Le plus étonnant est qu’à cette époque nous étions persuadés d’être des bons à rien, et que vraiment, nous ne serions jamais de bons soldats. Malgré notre vie impossible, nous essayions, pleins de bonne volonté, de faire de mieux en mieux. Mais Herr Hauptmann Fink avait une conception du mieux qui risquait de vous amener au seuil de la mort.

Vers la mi-juillet, juste quelques jours avant la bataille pour Bielgorod, le capitaine commandant le camp F nous consacra fantassins. Nous dûmes alors, au cours d’une cérémonie en plein air, prêter serment au Führer. La section avait été rassemblée au garde-à-vous, devant une estrade de branches pavoisée de drapeaux où se tenaient les officiers du camp. Les uns après les autres, nous devions sortir du rang, marcher au pas de parade jusqu’à hauteur de l’estrade, faire face par un quart de tour et avancer vers elle. Parvenus à une distance réglementaire, c’est-à-dire environ sept ou huit mètres, nous devions reprendre le garde-à-vous et prononcer à haute et intelligible voix :

« Je jure de servir l'Allemagne et le Führer jusqu’à la victoire ou la mort. »

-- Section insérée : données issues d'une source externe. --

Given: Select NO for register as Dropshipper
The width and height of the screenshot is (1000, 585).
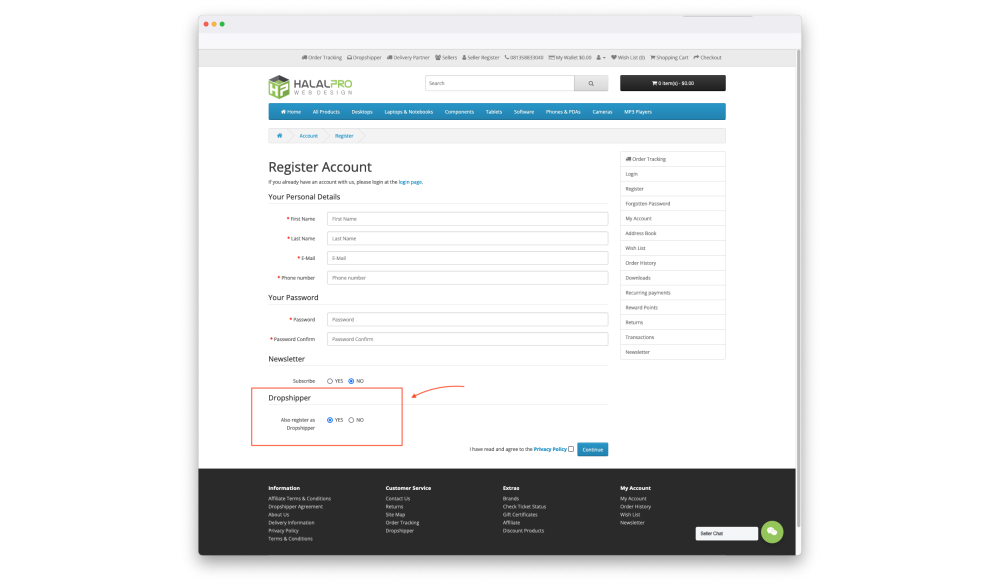Looking at the screenshot, I should [351, 420].
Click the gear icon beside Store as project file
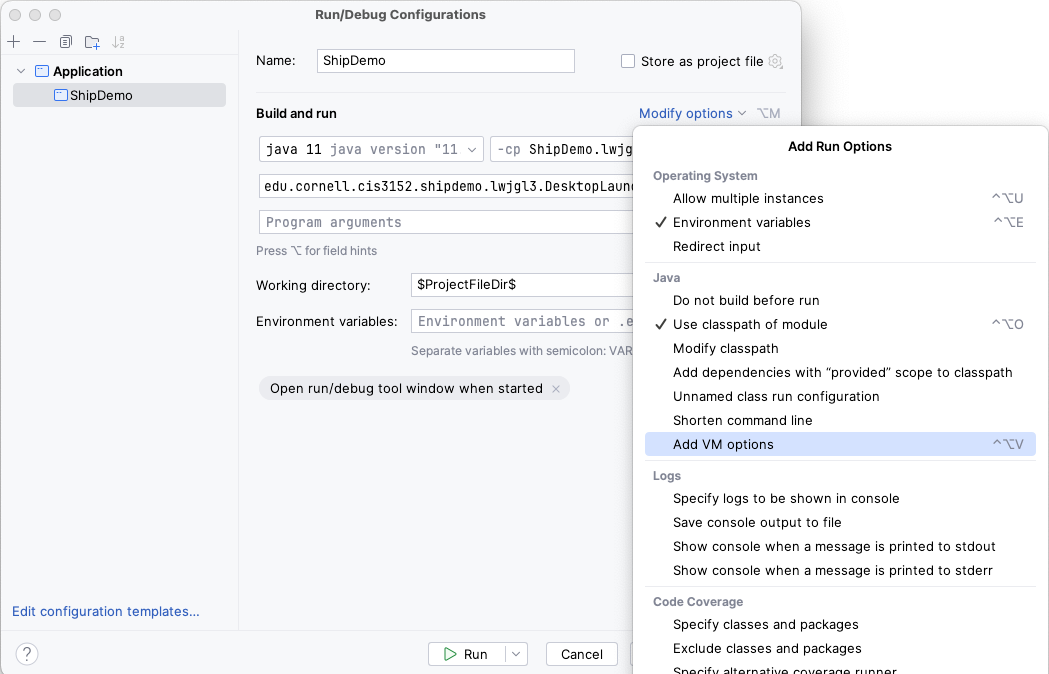The width and height of the screenshot is (1049, 674). click(775, 61)
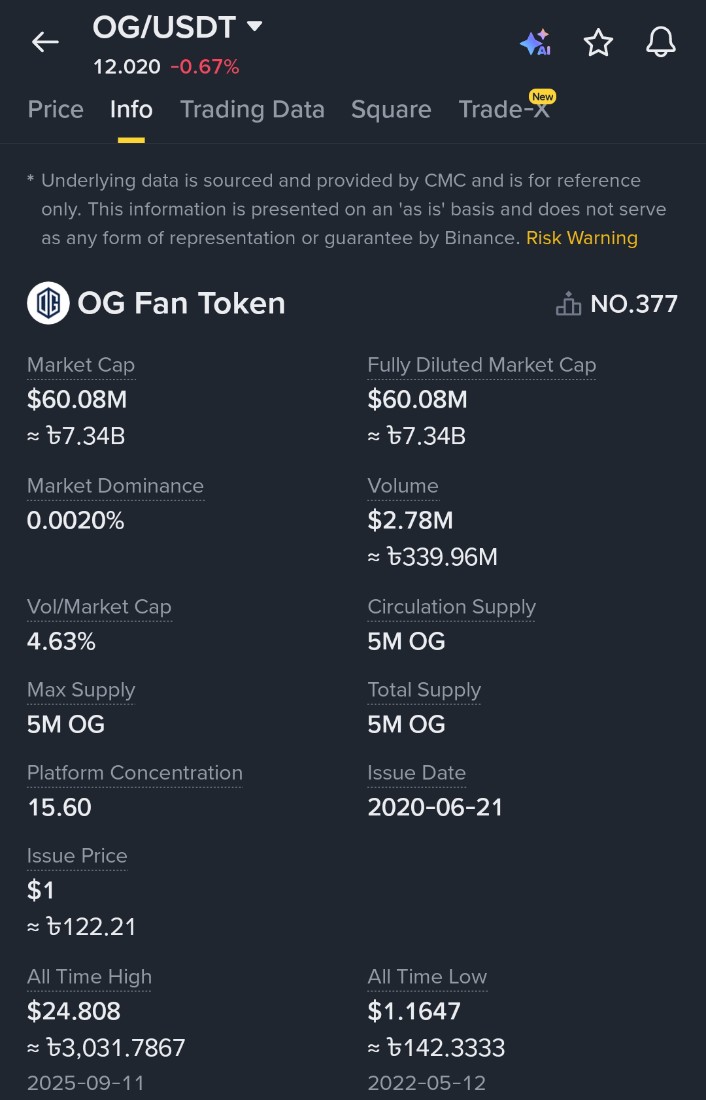Open the AI assistant sparkle icon
The width and height of the screenshot is (706, 1100).
click(535, 42)
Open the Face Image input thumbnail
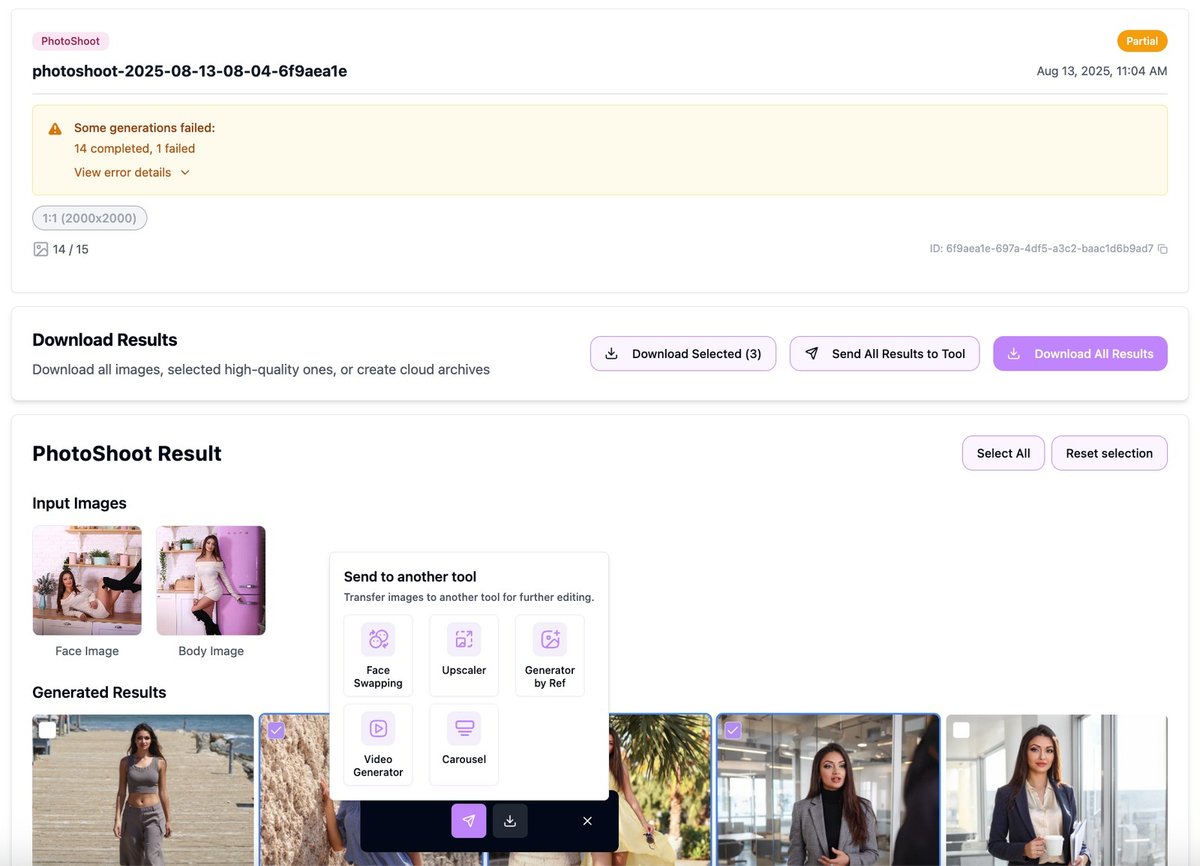 (87, 580)
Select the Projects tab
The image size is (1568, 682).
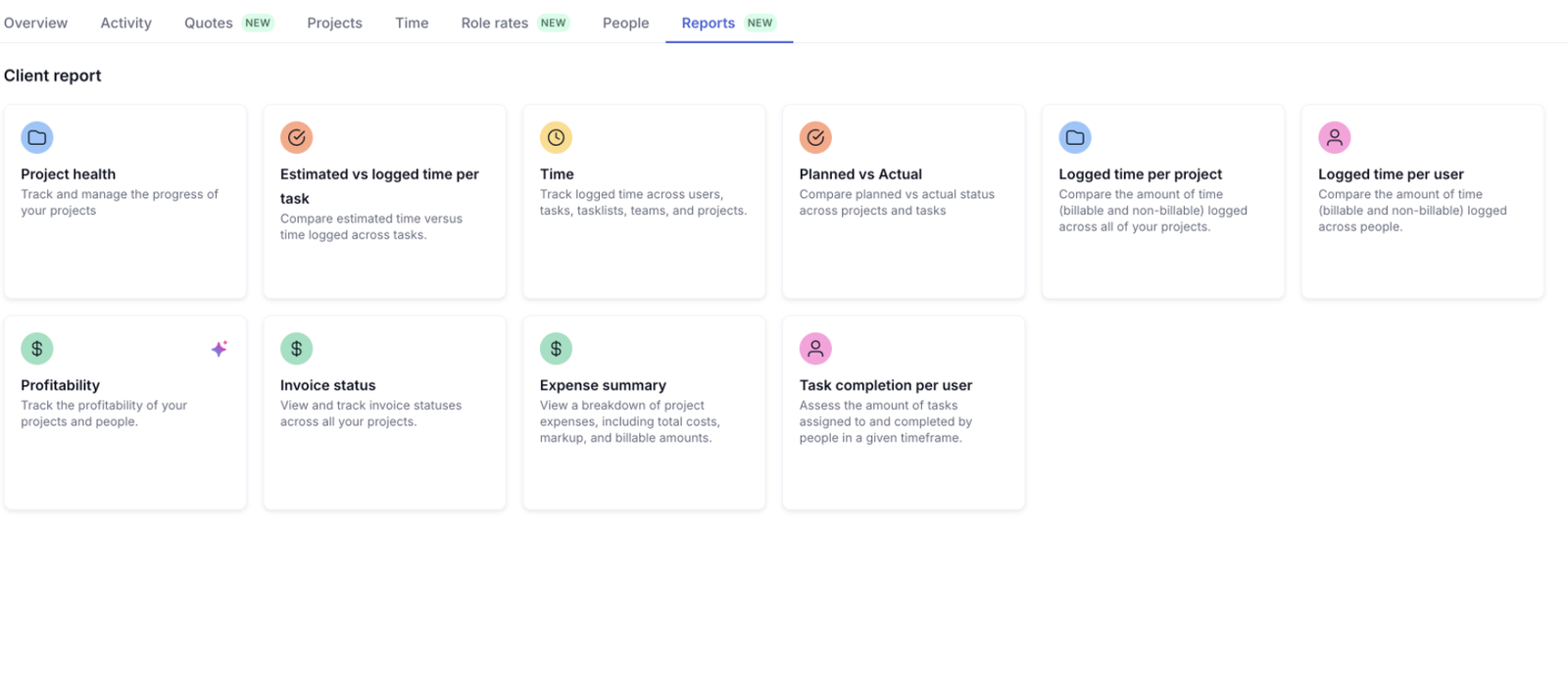(x=334, y=23)
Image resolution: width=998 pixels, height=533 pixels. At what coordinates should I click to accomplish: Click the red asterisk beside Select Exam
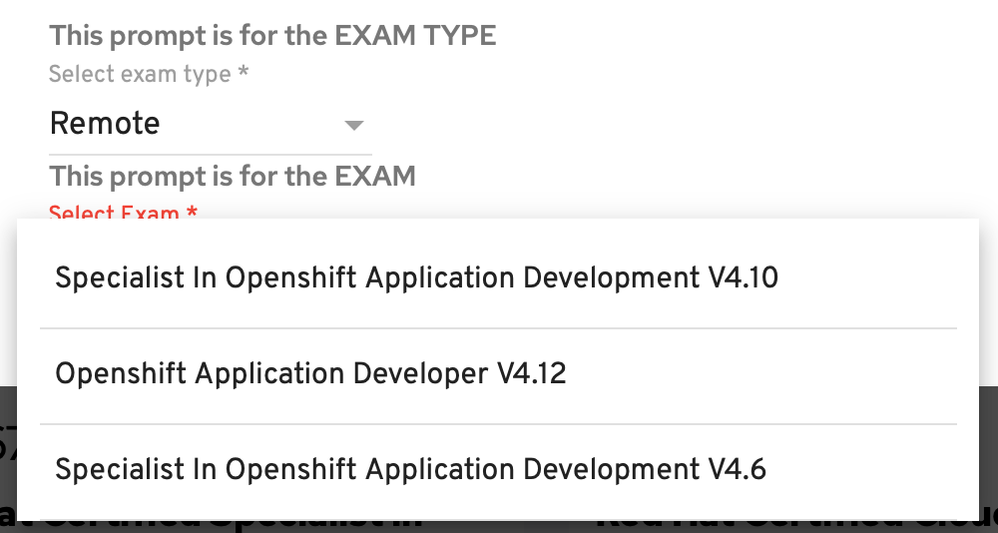[x=192, y=213]
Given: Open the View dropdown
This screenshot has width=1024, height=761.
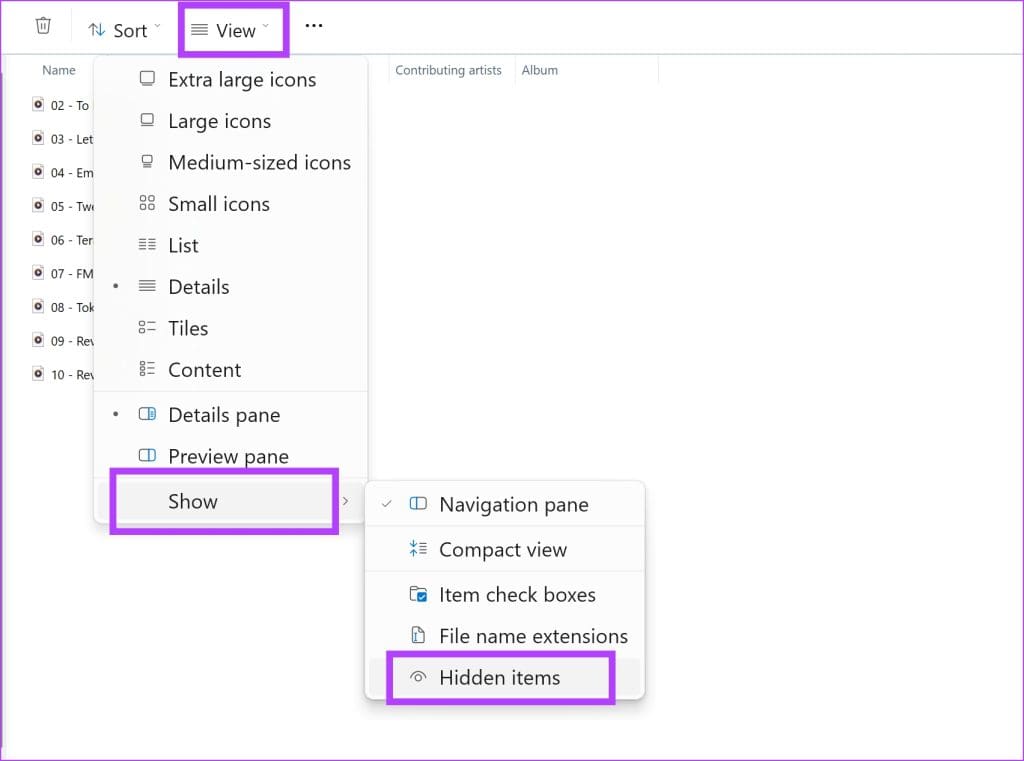Looking at the screenshot, I should click(x=229, y=29).
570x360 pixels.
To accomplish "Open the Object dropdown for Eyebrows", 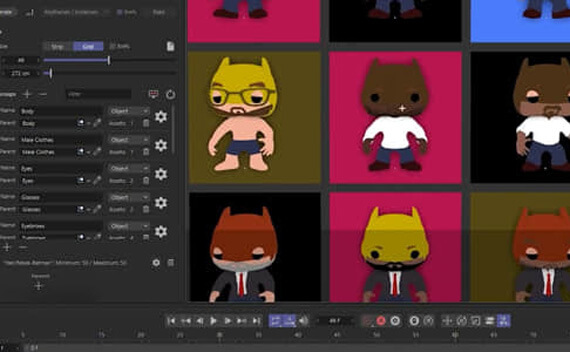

Ensuite, dans un autre quart de tour à gauche, nous devions regagner le rang de ceux qui avaient prêté serment et qui, très émus, s’apprêtaient, tels des chevaliers chrétiens devant Jérusalem, à convertir les bolcheviks.

Pour moi, qui ne suis qu’à moitié allemand, la cérémonie prit encore plus d’importance. Malgré les épreuves qu’on nous avait imposées, ma vanité se sentait flattée d’avoir été, moi comme les autres, consacré Allemand et vraiment digne de porter les armes.

Puis, ô miracle ! Fink fit distribuer à chacun un gobelet d’un vin fort bon. Le digne hauptmann leva ensuite son verre avec nous au milieu des Sieg Heil. Ensuite, passant parmi nous, il nous serra la main, nous remercia, et proclama qu’il était également content de lui : il envoyait à la division de bons soldats. Je ne sais si nous étions vraiment de bons soldats, mais il est certain que nous en avions vu de toutes les couleurs. Nous avions tous perdu de nombreux kilos et cela se voyait à nos yeux enfoncés et à nos joues creuses. Mais tout était prévu : avant de quitter le camp, on nous accorda deux jours de repos complet que nous mîmes bien à profit. Il paraîtra à peine croyable que, lorsque nous quittâmes le camp, chacun d’entre nous éprouvait au fond de lui-même une certaine admiration pour le Herr Hauptmann. Tout le monde, en fait, rêvait de devenir un jour un officier de la même trempe.